Believing that they would be supported by the Mercury brand, many dealers recently agreed to build new facilities at staggering costs.  Renee Chirico spent $7.7 million on his new Lincoln-Mercury facility in Clifton, New Jersey, and Pete Adcock invested $5.5 million on his dealership expansion in Frederick, Maryland – only to find out that Ford would later abandon its interest in the Mercury brand in 2009.

Ford has offered the terminated Mercury dealers compensation for the loss of their investment, the amount of which varies depending on the dollars invested.  Renee Chirico, who invested $7.7 million in his new facility, was offered $733,575; and Pete Adcock, who spent $5.5 million on his dealership expansion, was offered $181,026.  Many dealers have rejected Ford’s offers and elected instead to pursue civil lawsuits or administrative hearings before their state’s motor vehicle departments.

So, what does the Lincoln dealer do who is presented with the $1 million Hobson’s choice?  Interestingly, it is not altogether clear that the automaker has the authority to even make such a demand – at least in the state of California, which just may be home to more Lincoln stores than any other state.

California Vehicle Code Section 11713.3 makes it unlawful for any manufacturer to terminate, or refuse to renew, a franchised dealership without demonstrating “good cause” under Vehicle Code Sections 3060 and 3070.  Sections 3060 and 3070 define good cause as the amount of business transacted by the dealer, the permanency of the investment, whether the dealer is rendering adequate services to the public, and the like.  Importantly, refusing to comply with the manufacturer’s demand to build a $1 million facility does not constitute “good cause,” such that an otherwise performing dealer could be terminated.

So, what leverage does Ford have over the dealer who refuses to invest?  Truly not much – which raises the question of why the manufacturer would make such a demand, and whether the act of making the demand under the threat of termination is itself unlawful.

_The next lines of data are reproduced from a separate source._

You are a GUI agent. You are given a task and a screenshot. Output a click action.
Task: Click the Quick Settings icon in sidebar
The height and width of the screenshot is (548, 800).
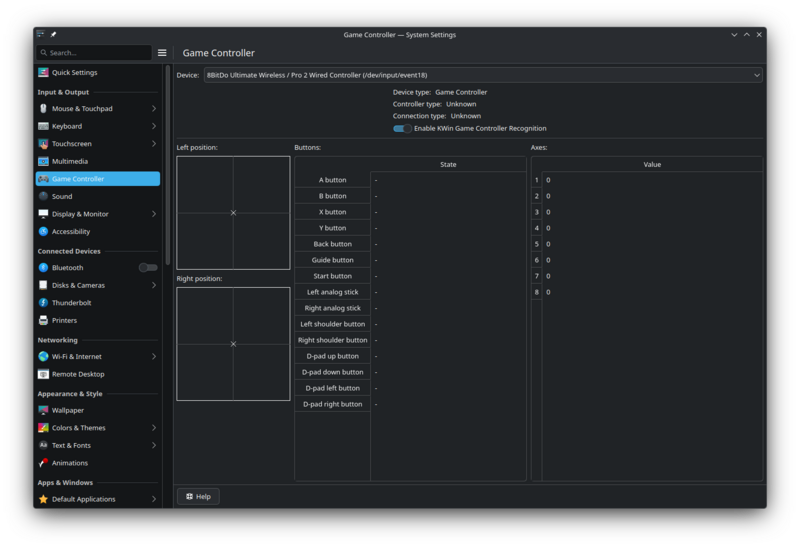pyautogui.click(x=43, y=73)
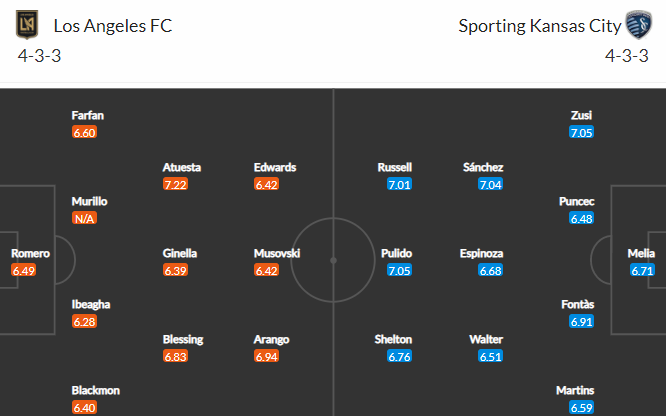Open the Los Angeles FC team name link
The image size is (666, 416).
pyautogui.click(x=113, y=26)
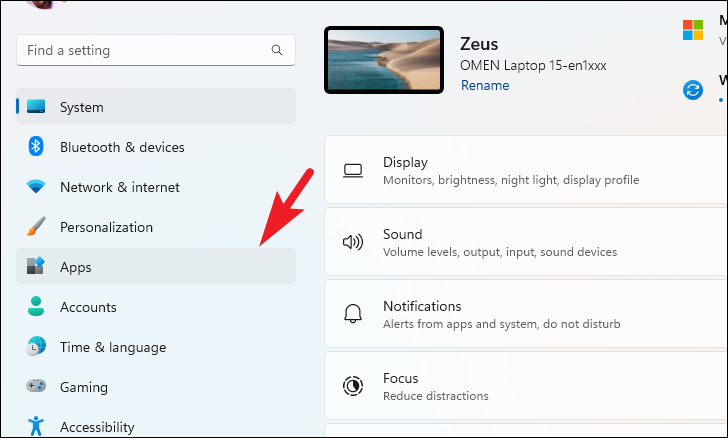Click the Bluetooth icon in sidebar
Image resolution: width=728 pixels, height=438 pixels.
(36, 147)
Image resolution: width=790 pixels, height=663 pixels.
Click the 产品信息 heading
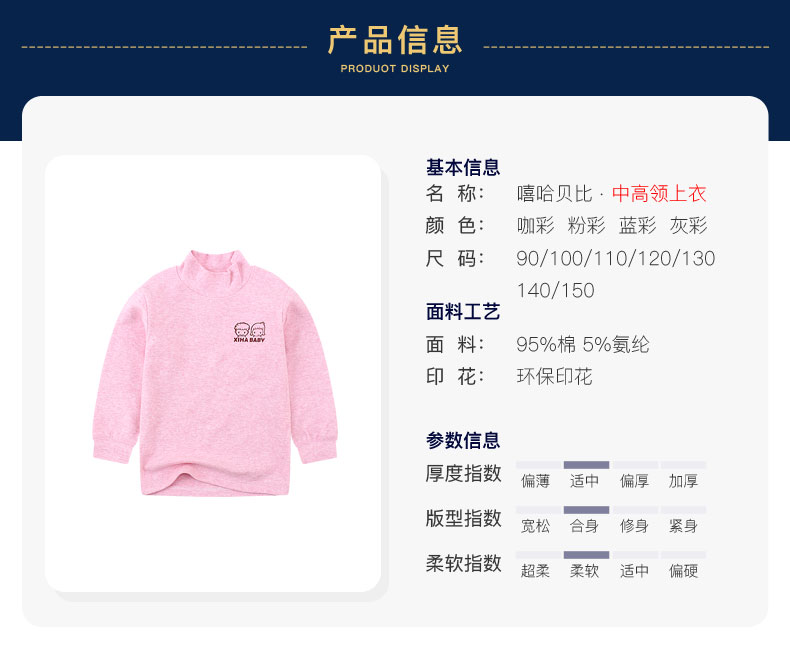tap(395, 40)
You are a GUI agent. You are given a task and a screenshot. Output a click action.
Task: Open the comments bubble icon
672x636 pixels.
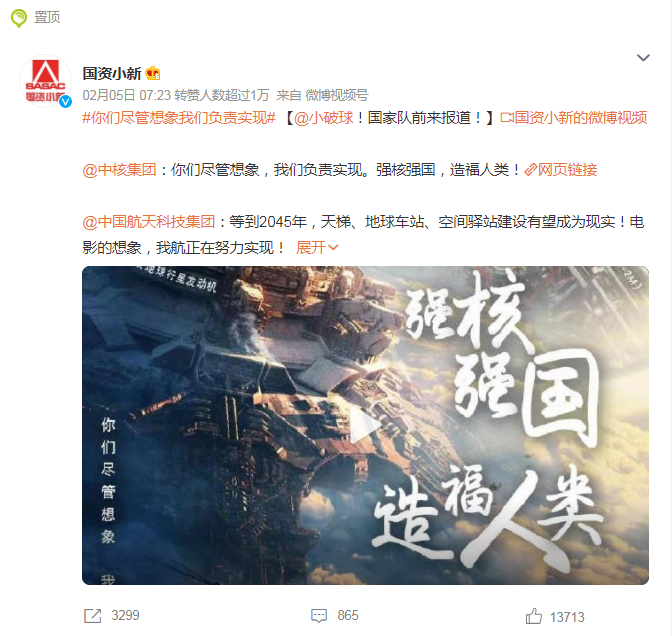click(319, 616)
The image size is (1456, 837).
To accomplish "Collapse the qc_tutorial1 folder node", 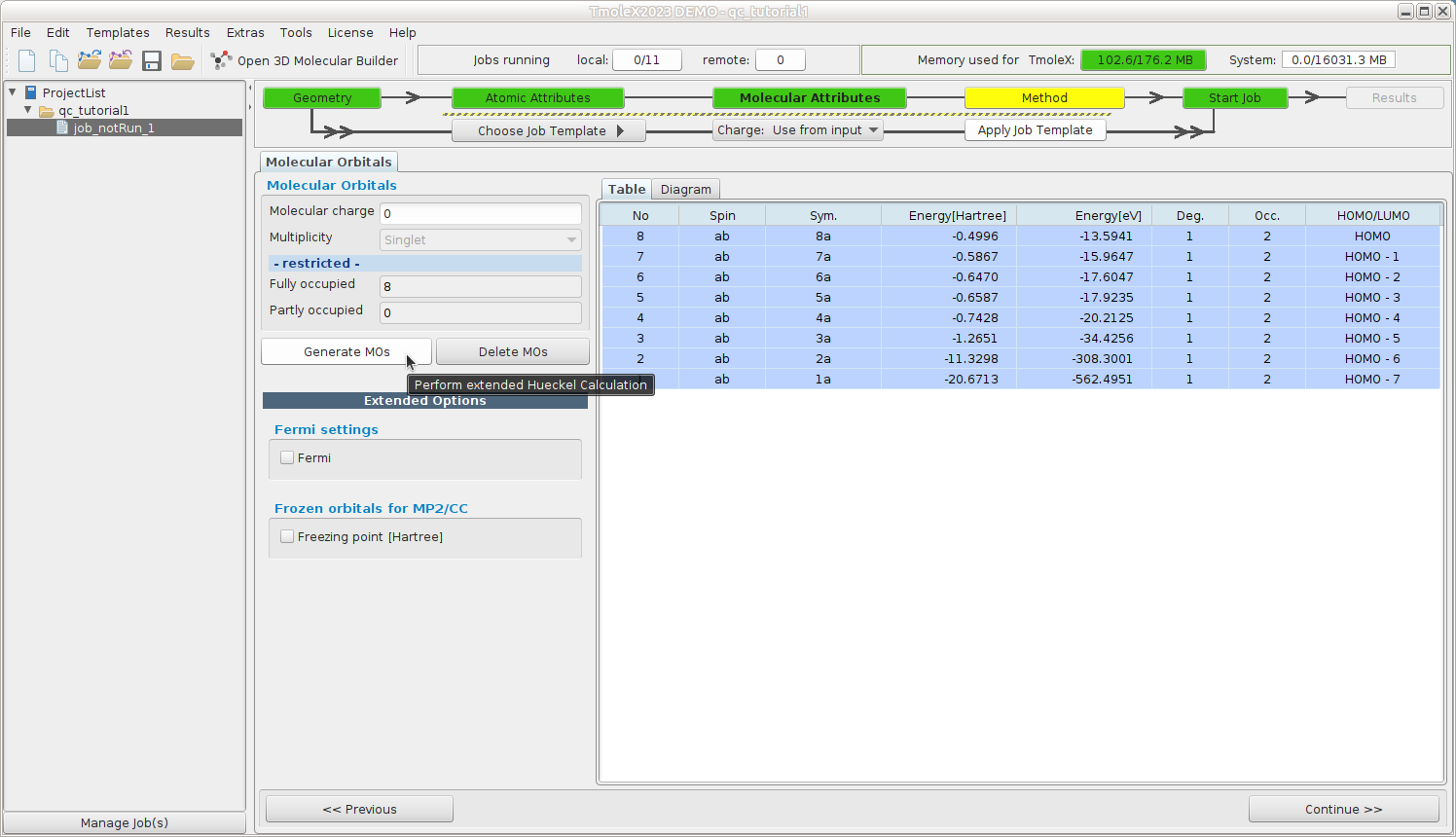I will pyautogui.click(x=28, y=110).
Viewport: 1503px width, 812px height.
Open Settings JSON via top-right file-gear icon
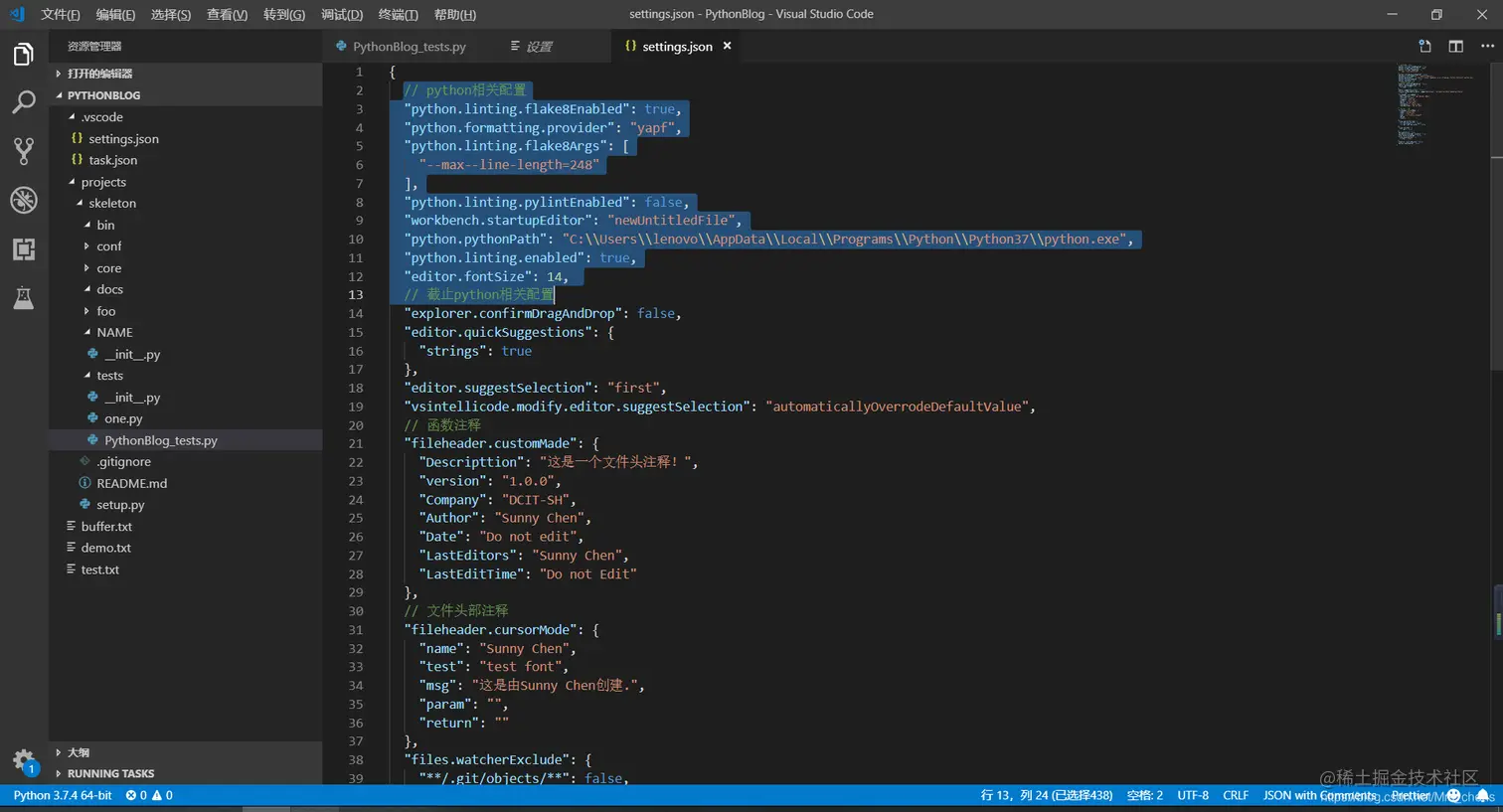point(1425,46)
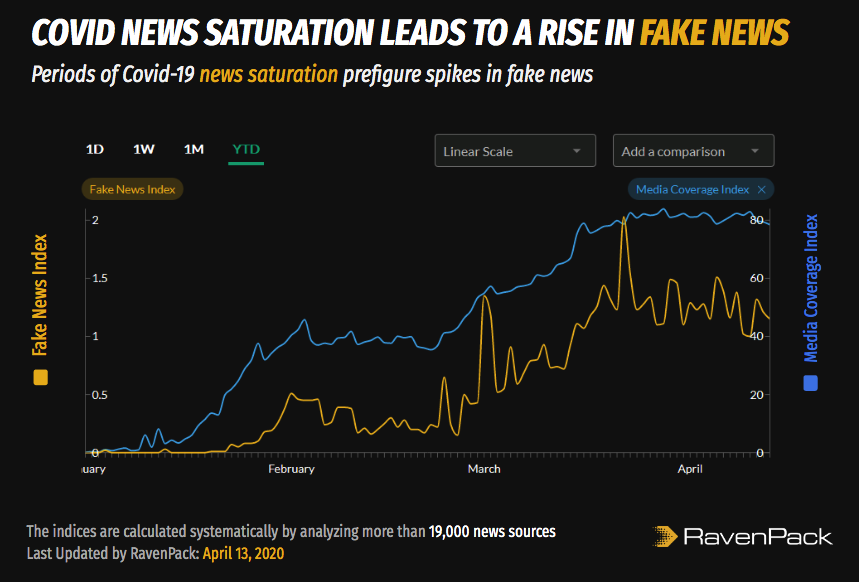Click the yellow Fake News Index axis swatch

(x=39, y=378)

The analysis undertaken by the subject dealers should be whether, in this economic climate, a further investment into their dealership facility would enable them to sell more cars, and have an ultimate economic gain.  If the answer is yes, then it is most certainly the correct decision.  But, if the reason for making the investment is anything other, that decision may be one that needs to be seriously reconsidered.